Nico leapt at the chance to score a point. “Well, there you go! If Bruce can’t make heads or tails of it, then so will most people. People are stupid.” Bruce’s eyebrows shot up. “That’s why we use short posts like Twitter. That’s all most people can deal with. Nobody reads these—these novels!”
“Maybe you can do the same thing!” Ms. Morales said. “Give them a dose of their own medicine. Fiction counter-fiction!”
Rudy was about to say “I can’t” but pursed his lips and said instead, “I won’t. I refuse to dignify the form.” It rankled him that the column-stories, written in a breezy style, seemed like they had been done in fifteen minutes while he labored into the night on his own diatribes against the enemy, especially when he had to be more creative with his scenarios, which his principals expected.
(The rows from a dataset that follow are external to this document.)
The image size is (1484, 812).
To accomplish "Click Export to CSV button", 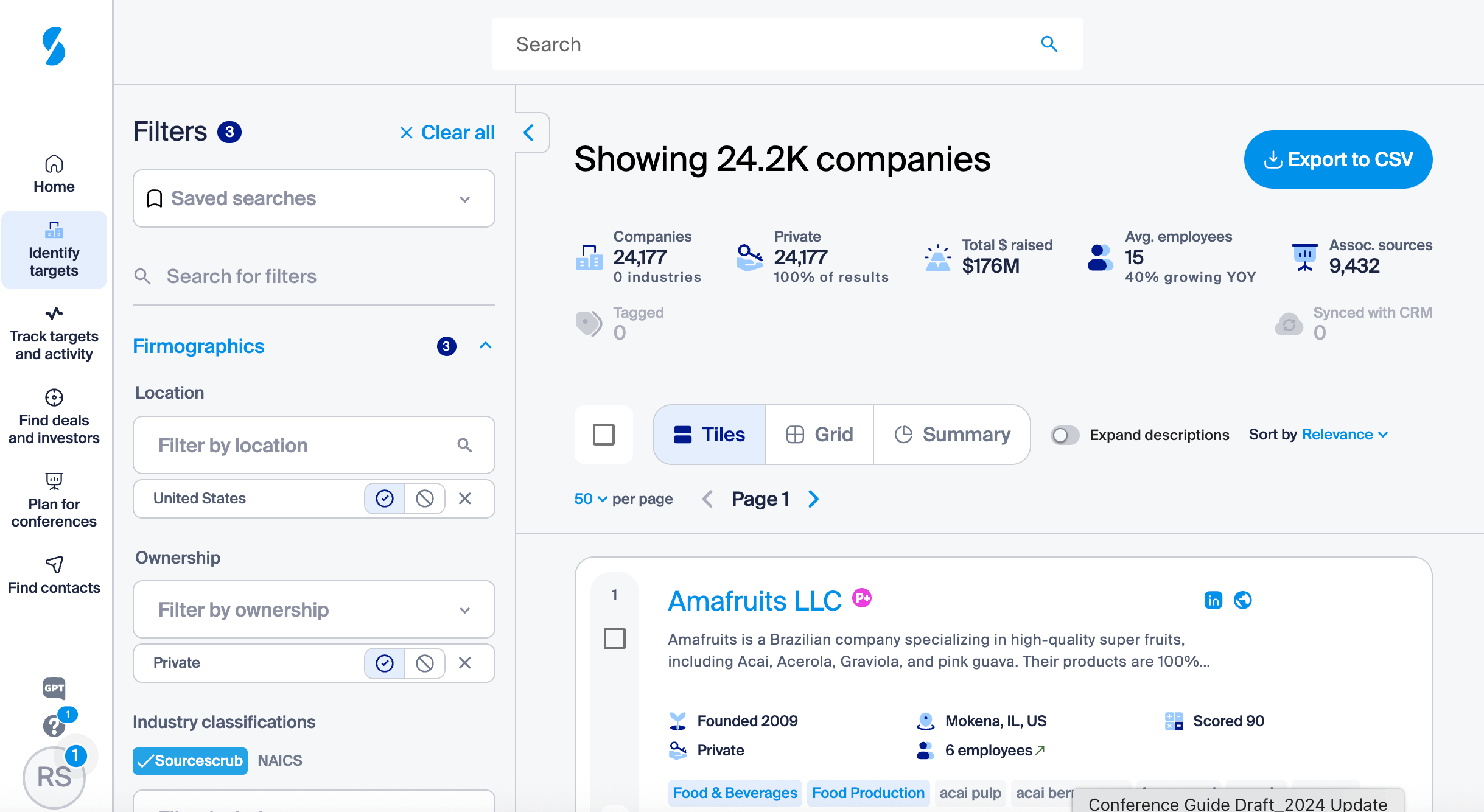I will tap(1338, 159).
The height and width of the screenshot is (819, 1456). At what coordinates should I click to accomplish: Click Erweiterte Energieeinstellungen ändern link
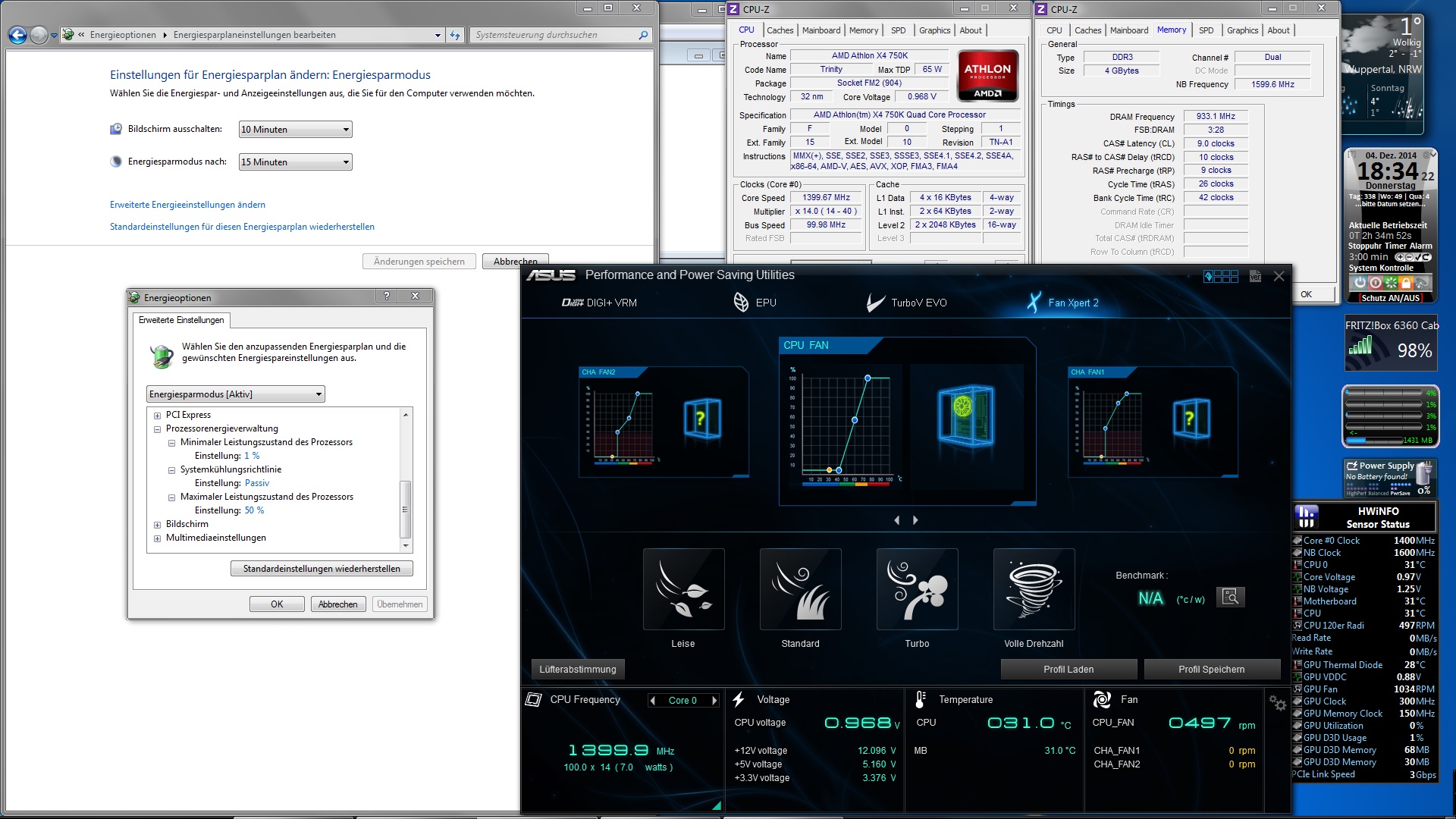point(187,205)
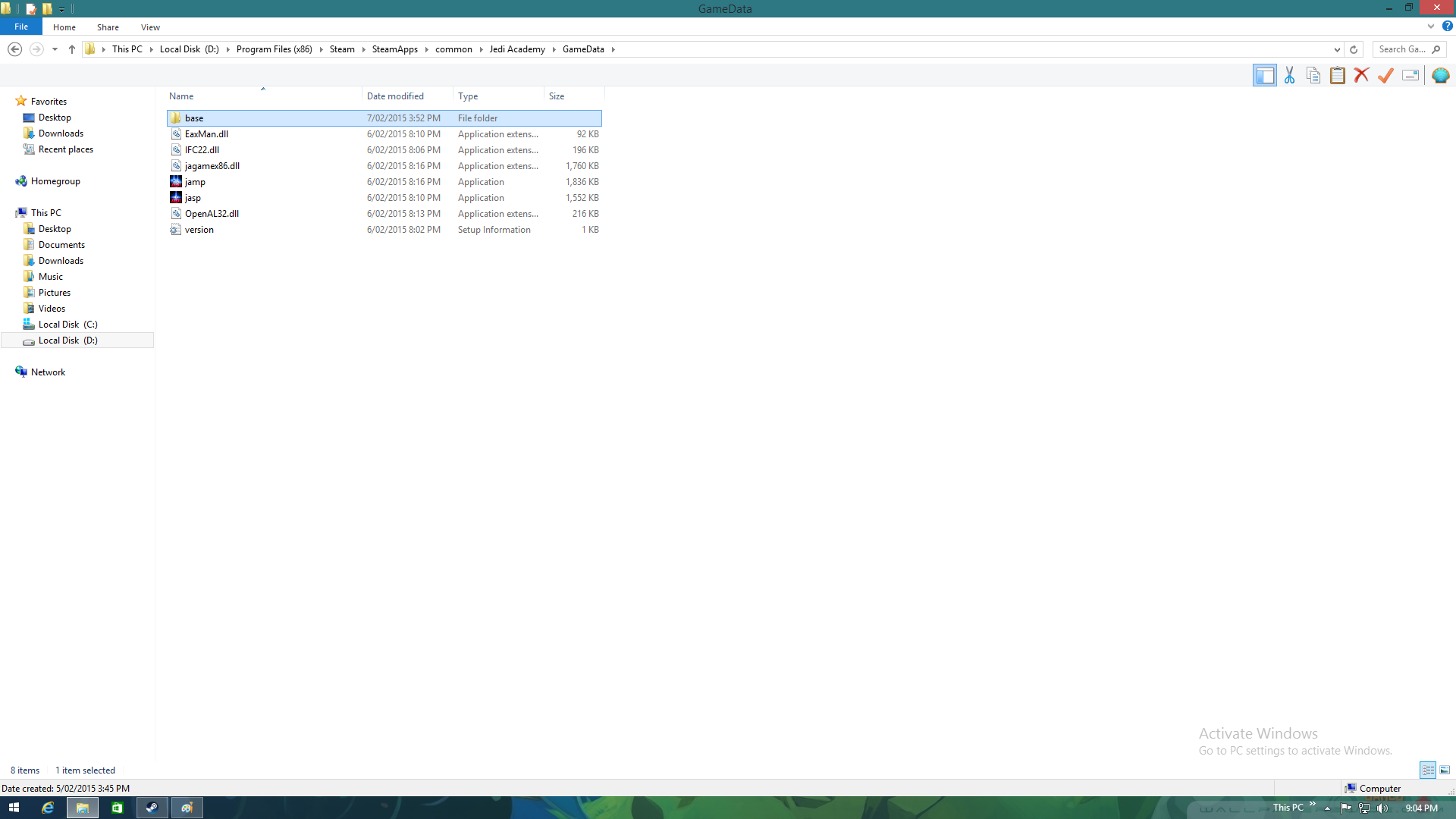Sort by the Date modified column

pyautogui.click(x=395, y=96)
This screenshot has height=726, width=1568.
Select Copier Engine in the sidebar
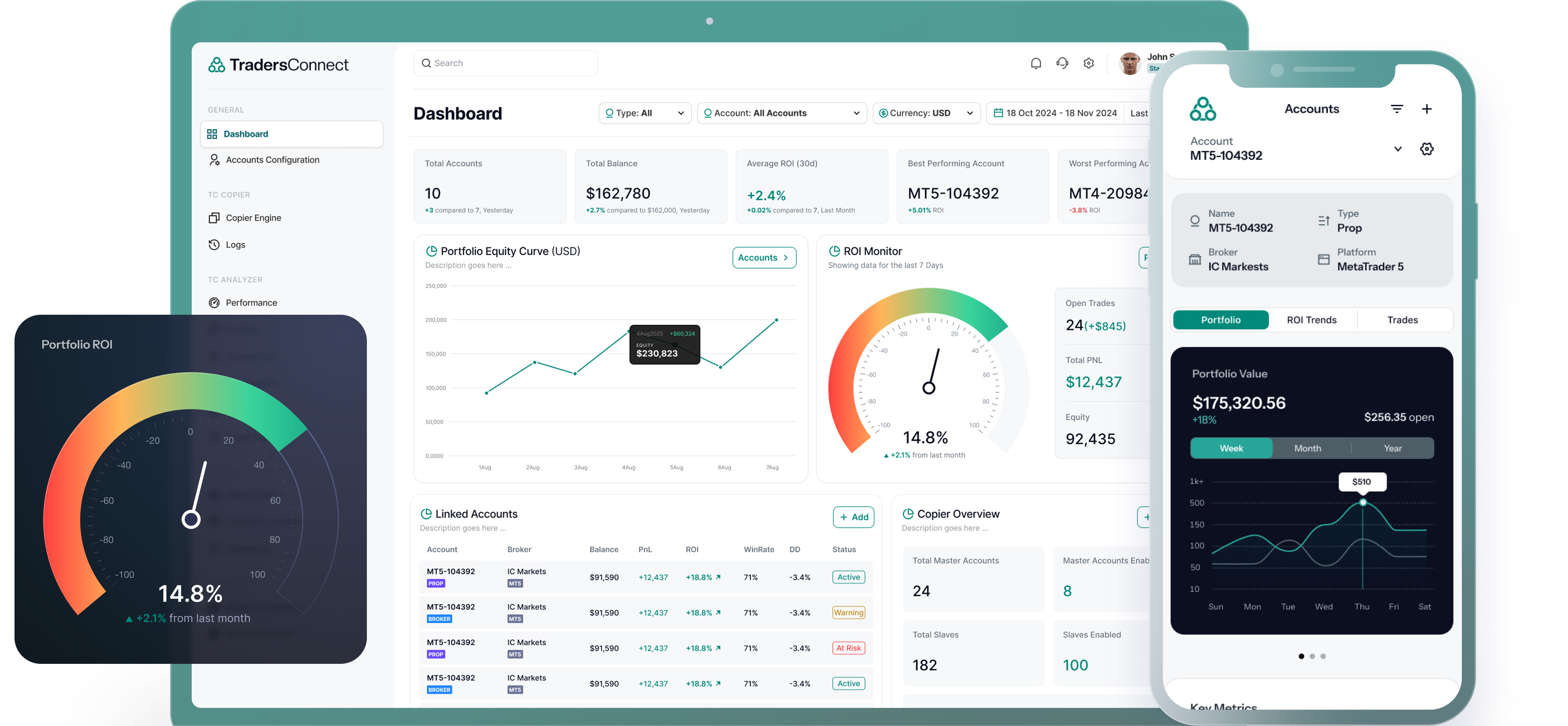point(253,218)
“So what do you want us to do, Mr. Tuklaw?” Ma’am Ventura mopped some of her ashes off the table with a wet napkin. She saw herself as the professional who produced the deliverables with cool and bankable efficiency for a specified sum, not a seething hack like her visitor who kept hoping to parlay his influence into some cushy appointment with a four-syllable title. She was receiving him out of sheer courtesy, and because she had always been curious to see what Rutherford Tuklaw was like in person. Now she knew. She blew more smoke into his face.
“I want you to destroy them—these—these jokers!”
“Isn’t that the Bureau’s department, Mr. Tuklaw? They can make people go away.”
“I don’t mean that—yet—although it’s not a bad idea, at least to scare them. I mean, we could say, if I killed these idiots, emphasize IF, then show me some leniency, something like that.”
“So destroy them in words? On Facebook? And Twitter? Maybe even longer blog posts? Go after their families, their reputations, their sexuality, their food preferences—”
“Whatever, whatever—invent what you need. I just want them to squirm like—like the worms they are!” His legs were twisted around each other beneath the table.
Ms. Morales felt chirpy. “So we can use fiction, Mr. Tuklaw? I took up six units of Fiction Writing in UP!”
Tuklaw stared grimly at his knotted fingers on the table. “Like I said. Whatever!”